━━ Input for this task ━━
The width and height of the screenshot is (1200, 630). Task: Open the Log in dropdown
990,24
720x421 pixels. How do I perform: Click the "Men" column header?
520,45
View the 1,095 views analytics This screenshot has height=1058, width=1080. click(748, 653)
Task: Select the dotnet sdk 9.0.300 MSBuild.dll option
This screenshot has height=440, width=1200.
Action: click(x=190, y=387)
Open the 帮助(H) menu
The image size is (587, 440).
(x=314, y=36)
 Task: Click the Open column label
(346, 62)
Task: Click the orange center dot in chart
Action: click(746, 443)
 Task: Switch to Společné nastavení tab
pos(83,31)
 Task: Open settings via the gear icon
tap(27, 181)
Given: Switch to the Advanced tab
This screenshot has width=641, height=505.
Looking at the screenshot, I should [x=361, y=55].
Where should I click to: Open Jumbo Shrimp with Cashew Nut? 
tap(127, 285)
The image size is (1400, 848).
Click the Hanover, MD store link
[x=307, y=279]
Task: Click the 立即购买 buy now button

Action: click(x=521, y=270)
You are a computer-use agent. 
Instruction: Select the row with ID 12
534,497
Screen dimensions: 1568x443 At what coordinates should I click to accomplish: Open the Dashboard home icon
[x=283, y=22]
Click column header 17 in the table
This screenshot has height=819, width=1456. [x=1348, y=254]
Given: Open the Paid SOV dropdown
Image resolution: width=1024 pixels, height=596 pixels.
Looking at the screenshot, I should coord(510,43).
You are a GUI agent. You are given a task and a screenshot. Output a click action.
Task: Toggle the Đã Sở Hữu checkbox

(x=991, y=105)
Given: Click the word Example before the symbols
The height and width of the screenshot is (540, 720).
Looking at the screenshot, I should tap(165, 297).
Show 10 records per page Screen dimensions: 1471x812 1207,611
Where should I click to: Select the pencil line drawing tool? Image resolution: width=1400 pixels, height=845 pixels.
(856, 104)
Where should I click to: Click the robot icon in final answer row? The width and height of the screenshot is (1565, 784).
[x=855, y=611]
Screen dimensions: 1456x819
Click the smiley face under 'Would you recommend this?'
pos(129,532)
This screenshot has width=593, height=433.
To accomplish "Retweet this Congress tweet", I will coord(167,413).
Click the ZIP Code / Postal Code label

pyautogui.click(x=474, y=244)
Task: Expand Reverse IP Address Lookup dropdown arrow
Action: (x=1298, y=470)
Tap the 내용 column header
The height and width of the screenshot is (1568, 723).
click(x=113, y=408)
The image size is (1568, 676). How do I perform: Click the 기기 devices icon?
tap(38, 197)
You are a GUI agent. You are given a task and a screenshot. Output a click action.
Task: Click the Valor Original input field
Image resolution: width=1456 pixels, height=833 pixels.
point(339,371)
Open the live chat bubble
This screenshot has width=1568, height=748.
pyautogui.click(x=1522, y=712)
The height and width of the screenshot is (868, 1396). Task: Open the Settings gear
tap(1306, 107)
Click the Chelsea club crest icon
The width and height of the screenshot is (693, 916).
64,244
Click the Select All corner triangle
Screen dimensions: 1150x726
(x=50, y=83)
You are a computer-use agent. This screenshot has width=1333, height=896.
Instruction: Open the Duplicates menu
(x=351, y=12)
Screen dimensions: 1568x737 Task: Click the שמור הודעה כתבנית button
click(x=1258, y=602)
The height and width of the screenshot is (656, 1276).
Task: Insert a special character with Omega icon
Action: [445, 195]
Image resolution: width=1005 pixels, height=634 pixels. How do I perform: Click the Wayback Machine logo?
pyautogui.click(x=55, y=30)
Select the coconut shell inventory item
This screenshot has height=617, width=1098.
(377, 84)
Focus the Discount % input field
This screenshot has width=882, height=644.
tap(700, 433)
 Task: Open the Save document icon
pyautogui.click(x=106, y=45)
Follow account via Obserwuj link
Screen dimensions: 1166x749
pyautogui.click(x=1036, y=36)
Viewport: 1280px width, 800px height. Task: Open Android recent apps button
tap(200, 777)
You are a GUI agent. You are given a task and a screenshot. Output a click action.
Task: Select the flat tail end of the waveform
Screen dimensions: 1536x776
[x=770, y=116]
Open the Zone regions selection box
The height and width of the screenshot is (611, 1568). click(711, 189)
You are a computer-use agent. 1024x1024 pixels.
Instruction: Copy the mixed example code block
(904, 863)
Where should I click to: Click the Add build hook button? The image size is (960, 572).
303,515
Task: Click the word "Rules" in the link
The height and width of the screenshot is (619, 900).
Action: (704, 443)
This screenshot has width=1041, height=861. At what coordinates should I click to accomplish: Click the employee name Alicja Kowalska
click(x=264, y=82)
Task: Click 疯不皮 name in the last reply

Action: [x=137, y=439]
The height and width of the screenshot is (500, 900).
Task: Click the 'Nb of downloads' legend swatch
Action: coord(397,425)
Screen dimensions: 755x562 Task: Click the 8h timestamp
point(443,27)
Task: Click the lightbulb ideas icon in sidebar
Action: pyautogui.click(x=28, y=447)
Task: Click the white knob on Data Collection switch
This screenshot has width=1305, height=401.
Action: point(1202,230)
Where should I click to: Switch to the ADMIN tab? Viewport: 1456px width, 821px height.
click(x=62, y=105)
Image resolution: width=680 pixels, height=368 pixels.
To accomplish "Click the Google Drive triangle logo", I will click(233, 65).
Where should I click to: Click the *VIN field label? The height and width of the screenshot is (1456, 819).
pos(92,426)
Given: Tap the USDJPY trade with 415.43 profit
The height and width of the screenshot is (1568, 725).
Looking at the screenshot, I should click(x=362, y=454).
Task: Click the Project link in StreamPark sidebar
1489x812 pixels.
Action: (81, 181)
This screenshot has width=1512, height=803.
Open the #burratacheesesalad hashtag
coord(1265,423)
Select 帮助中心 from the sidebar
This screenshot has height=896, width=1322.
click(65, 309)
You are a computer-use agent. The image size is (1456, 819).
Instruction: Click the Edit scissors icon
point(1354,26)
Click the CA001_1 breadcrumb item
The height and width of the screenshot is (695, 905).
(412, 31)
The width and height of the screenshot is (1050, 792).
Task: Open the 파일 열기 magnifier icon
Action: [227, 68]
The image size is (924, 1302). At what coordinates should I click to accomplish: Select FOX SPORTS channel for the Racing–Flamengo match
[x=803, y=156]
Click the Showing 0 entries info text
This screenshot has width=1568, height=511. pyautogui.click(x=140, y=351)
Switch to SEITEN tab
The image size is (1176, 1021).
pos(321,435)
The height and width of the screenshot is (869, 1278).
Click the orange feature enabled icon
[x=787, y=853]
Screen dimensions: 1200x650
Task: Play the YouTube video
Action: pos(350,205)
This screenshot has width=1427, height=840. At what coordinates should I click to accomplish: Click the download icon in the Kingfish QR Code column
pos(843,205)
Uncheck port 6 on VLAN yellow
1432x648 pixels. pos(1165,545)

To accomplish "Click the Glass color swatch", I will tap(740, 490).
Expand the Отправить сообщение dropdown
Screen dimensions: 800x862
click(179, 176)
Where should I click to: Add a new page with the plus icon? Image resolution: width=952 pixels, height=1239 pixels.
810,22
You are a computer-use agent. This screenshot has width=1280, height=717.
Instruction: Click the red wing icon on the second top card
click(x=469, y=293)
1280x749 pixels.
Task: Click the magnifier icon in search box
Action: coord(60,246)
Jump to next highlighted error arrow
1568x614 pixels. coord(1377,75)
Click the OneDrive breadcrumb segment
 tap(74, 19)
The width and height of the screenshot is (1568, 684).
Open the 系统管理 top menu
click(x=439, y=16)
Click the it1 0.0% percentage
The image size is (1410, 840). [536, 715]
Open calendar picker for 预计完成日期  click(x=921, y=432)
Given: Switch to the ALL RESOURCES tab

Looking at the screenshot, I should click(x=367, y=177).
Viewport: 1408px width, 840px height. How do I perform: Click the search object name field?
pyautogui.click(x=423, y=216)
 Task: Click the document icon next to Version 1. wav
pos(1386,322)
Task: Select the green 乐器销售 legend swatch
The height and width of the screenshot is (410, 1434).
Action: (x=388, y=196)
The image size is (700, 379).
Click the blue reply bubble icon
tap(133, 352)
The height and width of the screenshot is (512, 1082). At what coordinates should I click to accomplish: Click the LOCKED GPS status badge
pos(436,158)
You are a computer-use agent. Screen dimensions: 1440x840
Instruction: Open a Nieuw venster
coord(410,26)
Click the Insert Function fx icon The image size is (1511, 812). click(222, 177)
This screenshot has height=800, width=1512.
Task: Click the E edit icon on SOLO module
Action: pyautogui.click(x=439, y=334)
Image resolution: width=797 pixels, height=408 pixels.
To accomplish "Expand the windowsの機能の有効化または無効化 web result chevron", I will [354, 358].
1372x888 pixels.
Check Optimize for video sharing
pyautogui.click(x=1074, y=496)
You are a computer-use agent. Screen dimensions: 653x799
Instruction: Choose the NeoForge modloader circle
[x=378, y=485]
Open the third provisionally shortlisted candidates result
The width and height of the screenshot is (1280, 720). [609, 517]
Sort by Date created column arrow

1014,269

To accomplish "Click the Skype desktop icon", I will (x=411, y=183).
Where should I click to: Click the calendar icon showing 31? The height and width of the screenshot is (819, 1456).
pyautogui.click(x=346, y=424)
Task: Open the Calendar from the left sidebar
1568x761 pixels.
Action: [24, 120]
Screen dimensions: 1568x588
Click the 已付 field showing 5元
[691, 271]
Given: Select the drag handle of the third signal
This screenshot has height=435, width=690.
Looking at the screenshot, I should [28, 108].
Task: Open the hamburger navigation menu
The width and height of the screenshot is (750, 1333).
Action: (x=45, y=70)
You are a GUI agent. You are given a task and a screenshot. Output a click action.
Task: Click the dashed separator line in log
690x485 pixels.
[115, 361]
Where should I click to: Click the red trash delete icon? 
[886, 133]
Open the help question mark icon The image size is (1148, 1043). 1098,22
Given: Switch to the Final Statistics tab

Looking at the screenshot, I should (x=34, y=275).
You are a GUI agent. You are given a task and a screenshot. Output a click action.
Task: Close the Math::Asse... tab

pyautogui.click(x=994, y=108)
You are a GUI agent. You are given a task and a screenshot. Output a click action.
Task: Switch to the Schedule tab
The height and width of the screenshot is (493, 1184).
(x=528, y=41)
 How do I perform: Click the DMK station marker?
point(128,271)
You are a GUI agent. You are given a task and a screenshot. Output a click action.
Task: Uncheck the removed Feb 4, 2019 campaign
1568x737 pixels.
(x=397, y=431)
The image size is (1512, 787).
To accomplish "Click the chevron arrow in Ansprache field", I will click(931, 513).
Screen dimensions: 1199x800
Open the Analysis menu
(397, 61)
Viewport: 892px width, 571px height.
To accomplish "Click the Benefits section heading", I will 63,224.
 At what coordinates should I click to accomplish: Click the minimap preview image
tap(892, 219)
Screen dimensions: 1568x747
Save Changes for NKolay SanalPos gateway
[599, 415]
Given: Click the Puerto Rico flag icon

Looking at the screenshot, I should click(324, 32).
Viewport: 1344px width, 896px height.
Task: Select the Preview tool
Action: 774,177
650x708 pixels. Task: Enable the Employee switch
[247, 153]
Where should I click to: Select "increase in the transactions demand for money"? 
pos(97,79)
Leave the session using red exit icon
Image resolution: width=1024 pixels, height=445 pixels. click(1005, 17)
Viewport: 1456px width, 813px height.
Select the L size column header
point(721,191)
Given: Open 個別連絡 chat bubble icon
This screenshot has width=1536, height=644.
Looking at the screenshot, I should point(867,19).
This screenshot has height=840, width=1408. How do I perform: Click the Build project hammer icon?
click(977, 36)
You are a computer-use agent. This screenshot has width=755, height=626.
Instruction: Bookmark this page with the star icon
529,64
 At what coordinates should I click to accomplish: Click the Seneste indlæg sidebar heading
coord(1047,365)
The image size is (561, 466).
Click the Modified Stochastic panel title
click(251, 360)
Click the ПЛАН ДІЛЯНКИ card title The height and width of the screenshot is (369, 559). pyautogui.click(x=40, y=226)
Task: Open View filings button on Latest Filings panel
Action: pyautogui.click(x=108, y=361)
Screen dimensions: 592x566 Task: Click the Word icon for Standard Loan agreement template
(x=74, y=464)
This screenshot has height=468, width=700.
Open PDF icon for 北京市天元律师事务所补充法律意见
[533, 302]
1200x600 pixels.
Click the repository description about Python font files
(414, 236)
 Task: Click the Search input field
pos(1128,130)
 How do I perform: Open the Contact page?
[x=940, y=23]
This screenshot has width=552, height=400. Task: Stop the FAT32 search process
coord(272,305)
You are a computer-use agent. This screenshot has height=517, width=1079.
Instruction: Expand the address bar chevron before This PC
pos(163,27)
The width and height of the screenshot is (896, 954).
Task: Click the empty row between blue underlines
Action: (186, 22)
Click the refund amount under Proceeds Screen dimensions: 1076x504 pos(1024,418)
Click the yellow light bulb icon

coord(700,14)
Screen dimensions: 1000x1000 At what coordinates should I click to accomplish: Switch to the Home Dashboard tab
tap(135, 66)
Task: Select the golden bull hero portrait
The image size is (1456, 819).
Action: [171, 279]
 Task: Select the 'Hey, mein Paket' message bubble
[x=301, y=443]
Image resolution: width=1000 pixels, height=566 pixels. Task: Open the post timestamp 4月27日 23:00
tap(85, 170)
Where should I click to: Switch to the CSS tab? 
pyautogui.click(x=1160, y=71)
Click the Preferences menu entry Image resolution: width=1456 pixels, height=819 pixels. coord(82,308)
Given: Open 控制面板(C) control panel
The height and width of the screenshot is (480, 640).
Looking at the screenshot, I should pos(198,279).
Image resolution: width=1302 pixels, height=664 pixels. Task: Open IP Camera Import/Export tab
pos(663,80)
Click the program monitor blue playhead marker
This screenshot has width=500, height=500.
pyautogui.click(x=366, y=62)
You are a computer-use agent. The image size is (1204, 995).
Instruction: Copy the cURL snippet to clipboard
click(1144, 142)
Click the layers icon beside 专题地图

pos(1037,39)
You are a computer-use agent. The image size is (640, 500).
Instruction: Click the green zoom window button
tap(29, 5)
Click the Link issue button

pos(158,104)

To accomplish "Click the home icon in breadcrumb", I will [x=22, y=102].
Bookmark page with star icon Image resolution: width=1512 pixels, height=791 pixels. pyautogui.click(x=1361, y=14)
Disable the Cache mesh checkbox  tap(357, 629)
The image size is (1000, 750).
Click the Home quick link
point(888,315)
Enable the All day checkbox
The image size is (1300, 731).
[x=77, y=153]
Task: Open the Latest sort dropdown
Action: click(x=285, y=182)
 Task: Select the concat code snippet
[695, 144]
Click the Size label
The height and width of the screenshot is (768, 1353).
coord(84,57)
━━━
■ The problem: Reproduce the items above verbatim, covering the stretch from the line containing "The image size is (924, 1302)." through the line containing "tap(74, 19)", both ends included.

■ Reply to the task:
The image size is (924, 1302). At what coordinates should I click to accomplish: Select FOX SPORTS channel for the Racing–Flamengo match
[x=803, y=156]
Click the Showing 0 entries info text
This screenshot has width=1568, height=511. pyautogui.click(x=140, y=351)
Switch to SEITEN tab
The image size is (1176, 1021).
pos(321,435)
The height and width of the screenshot is (869, 1278).
Click the orange feature enabled icon
[x=787, y=853]
Screen dimensions: 1200x650
Task: Play the YouTube video
Action: pos(350,205)
This screenshot has width=1427, height=840. At what coordinates should I click to accomplish: Click the download icon in the Kingfish QR Code column
pos(843,205)
Uncheck port 6 on VLAN yellow
1432x648 pixels. pos(1165,545)

To accomplish "Click the Glass color swatch", I will tap(740, 490).
Expand the Отправить сообщение dropdown
Screen dimensions: 800x862
click(179, 176)
Where should I click to: Add a new page with the plus icon? Image resolution: width=952 pixels, height=1239 pixels.
810,22
You are a computer-use agent. This screenshot has width=1280, height=717.
Instruction: Click the red wing icon on the second top card
click(x=469, y=293)
1280x749 pixels.
Task: Click the magnifier icon in search box
Action: coord(60,246)
Jump to next highlighted error arrow
1568x614 pixels. coord(1377,75)
Click the OneDrive breadcrumb segment
 tap(74, 19)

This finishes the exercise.